STUDENTJOB BLOG

The topic of mental health is quickly becoming more popular and less stigmatized. Making mental health a priority is especially important for new uni students. Students are navigating their new freedom combined with the restrictions of COVID-19. Find out more about the importance of mental health and how to make it a priority for you this semester.

 

Why is Mental Health Important for Students?

Mental health refers to our general mental wellbeing: how we feel emotionally, psychologically and socially. Unfortunately, research shows that over 25% of UK students suffer from mental health issues. Of those surveyed, many reported difficulty completing daily tasks as a result of their declining mental health. Balancing coursework, a social life, homesickness, and possibly a job can take a toll on the average student. Throw in a global pandemic, and there is no doubt that mental health issues can arise.

 

How to Improve Your Mental Health

Taking a proactive approach to mental wellness is imperative for students. Self-care should be incorporated into your daily schedule rather than becoming a luxury or afterthought.
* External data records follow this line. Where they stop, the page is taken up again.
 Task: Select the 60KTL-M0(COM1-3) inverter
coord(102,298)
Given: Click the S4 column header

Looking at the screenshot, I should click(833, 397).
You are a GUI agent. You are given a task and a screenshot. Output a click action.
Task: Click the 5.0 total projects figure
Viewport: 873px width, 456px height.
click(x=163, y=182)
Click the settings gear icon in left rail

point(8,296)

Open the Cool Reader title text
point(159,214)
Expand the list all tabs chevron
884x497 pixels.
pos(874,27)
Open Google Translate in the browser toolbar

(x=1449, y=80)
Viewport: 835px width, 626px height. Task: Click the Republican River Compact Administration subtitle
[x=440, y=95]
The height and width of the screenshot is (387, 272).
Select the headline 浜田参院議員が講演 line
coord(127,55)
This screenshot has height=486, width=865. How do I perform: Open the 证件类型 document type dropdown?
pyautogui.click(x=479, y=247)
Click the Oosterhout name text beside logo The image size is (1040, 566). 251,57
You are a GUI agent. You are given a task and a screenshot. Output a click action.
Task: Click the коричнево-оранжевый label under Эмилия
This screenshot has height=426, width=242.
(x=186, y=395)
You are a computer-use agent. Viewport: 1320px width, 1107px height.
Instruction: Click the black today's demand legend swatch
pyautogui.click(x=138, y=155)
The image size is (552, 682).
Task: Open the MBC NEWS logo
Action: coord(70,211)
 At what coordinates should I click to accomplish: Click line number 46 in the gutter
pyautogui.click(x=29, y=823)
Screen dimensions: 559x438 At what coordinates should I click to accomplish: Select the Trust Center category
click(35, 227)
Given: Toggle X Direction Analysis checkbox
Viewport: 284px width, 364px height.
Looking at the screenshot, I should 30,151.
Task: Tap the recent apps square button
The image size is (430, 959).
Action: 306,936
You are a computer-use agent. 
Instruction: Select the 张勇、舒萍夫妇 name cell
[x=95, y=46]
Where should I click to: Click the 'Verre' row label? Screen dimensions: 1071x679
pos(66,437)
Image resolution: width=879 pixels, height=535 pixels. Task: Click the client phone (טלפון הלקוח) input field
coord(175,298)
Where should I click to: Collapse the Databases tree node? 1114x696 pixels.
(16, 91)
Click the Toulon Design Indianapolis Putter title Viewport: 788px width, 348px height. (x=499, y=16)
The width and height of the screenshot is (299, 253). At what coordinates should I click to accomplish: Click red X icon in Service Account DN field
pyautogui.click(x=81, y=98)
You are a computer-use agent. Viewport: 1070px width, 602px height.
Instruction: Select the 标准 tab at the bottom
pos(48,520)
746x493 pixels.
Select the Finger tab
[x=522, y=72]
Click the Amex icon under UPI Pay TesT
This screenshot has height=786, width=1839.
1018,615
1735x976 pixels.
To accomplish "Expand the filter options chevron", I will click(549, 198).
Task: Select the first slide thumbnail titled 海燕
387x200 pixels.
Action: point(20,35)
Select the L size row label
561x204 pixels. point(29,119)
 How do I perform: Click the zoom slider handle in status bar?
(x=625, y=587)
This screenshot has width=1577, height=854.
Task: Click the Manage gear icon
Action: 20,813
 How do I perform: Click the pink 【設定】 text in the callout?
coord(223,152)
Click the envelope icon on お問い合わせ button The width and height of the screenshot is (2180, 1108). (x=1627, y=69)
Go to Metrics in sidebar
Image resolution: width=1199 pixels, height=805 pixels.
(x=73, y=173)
Here are a few simple ways to make your mental health a priority each day.

 

Meditate

The benefits of meditation are well-documented with substantial evidence that the practice improves brain health. Consider incorporating meditation into your morning routine to begin your day on a positive note. Not sure where to start? Try one of the many meditation apps on the market (Calm , Headspace , 10% Happier ) for simple, guided meditations.

 

Exercise

You've likely heard it before, but it's true: exercise is a very effective stress reducer. Exercising releases endorphins that leave you relaxed and happy. Under COVID restrictions, look for an outdoor activity like jogging or riding a bike. Not only will you maintain social distancing, but you can reap the benefits of the outdoors: simply being outside can make you feel better.

 

Take a Break

With all the stressors of being a new uni student, it is important to take a timeout to do something that makes you happy. Aim for at least two hours each week to do something totally for and about you! Consider an at-home spa night or simply watch a movie. No matter the activity, dedicate time to what brings you joy.

 

Call Home

Fighting homesickness is a challenge many new uni students face. Unfortunately, homesickness can take a toll on your mental health. Beat its effects by regularly calling or video chatting with friends and family back home. Sharing your uni life (the good and the bad) with those your love can help you feel more connected.

 

Sleep

Neglecting sleep is a frequent issue with new students. Unfortunately, por sleep is linked to mental illness like anxiety and depression. Additionally, a good night’s sleep improves memory and overall brain function. Aim for eight hours each night, attempting to establish a sleep pattern by going to bed and waking at roughly the same time each day.

 

Eat Well

A healthy diet is important for our bodies and our minds. Maintain a balanced diet by choosing foods that are rich in complex carbohydrates, vitamins, minerals, proteins, and fatty acids. Limit alcohol intake (a depressant) and stay hydrated. Lastly, don’t be afraid to treat yourself every now and then--some Ben and Jerry’s can actually improve your mood!

 

Socialise

Physical distancing during the pandemic does not need to leave you socially isolated. Make a point to keep in contact with friends from a distance. Utilize technology like FaceTime, Zoom or social media platforms to stay connected. No matter how you do it, make an effort to maintain relationships that will support you on tough days.

 

Make Your Mental Health a Priority

Starting uni is tough and everyone faces challenges. Your wellbeing as a student should take top priority, and mental health shouldn't be just something else on your to-do list. Instead, incorporate self-care habits into your daily life to keep you mentally healthy. Overall, take care of yourself and seek help (from a friend, family member, or counselor) when needed.